Developed four years ago, the project culminates in an outdoor (weather permitting) test launch where students take turns hurling pumpkins into mid-air and cheering one another on.
“We developed Punkin’ Chunkin’ as a way to incorporate more Science, Technology, Engineering, Arts, and Mathematics (STEAM) into our curriculum. It’s an engaging way for our students to learn about the design process,” Christina Kerr, Grade 4 teacher, says.
One of the first long-term assignments of the year, the project is completed entirely at home within a one-month timeframe. Students begin by deciding what object they will launch – either a candy corn pumpkin, a small gourd, or a pumpkin weighing less than two pounds – and then design a device that is either human-powered, catapult, or trebuchet. Since the project budget is $5 or less, students must use readily available building materials from their home, garage, or outdoors.
“They learn to be creative within the budget constraints. They are also required to build a machine that can be carried from the classroom to the outdoor field, set up, and launched without any extra help,” Kerr explains.

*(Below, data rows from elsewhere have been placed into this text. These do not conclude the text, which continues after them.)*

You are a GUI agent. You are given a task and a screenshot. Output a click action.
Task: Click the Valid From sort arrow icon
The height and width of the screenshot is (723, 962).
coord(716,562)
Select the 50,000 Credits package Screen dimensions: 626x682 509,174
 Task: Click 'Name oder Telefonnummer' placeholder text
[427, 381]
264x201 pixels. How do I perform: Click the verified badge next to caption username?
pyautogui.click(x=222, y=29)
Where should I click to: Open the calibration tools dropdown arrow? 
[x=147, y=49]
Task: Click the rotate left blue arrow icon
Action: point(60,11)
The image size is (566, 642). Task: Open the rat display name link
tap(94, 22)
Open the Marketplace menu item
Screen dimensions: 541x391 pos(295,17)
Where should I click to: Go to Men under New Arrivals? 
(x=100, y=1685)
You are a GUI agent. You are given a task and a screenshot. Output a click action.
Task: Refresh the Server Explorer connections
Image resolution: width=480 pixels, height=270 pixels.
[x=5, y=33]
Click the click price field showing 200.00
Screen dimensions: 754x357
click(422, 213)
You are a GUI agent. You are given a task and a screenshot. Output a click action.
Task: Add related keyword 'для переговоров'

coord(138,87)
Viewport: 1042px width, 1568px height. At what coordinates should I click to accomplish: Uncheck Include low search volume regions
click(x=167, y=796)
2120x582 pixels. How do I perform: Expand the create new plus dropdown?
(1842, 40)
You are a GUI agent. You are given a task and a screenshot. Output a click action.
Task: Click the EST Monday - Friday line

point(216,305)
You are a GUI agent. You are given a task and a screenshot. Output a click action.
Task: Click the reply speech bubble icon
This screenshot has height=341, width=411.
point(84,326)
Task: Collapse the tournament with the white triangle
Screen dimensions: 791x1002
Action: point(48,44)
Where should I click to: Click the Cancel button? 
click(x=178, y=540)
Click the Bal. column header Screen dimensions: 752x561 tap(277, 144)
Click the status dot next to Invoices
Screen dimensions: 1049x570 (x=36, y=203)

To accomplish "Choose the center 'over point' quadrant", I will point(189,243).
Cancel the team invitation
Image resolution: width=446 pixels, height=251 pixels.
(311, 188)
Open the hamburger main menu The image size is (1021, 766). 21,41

In addition to fostering joy in learning and empowering students to become confident learners, Punkin’ Chunkin’ teaches important skills like preparation, time management, and observation. And when it comes time for the test-launch, it’s all about the process – this isn’t a competition.
“The machines don’t always work as planned, so we encourage the students to take time to reflect on what went right and what went wrong. This helps them gain resiliency,” Kerr points out.
Punkin’ Chunkin’ allows students’ individuality to shine through: “The diversity and creativity of the different solutions they come up with is just amazing!”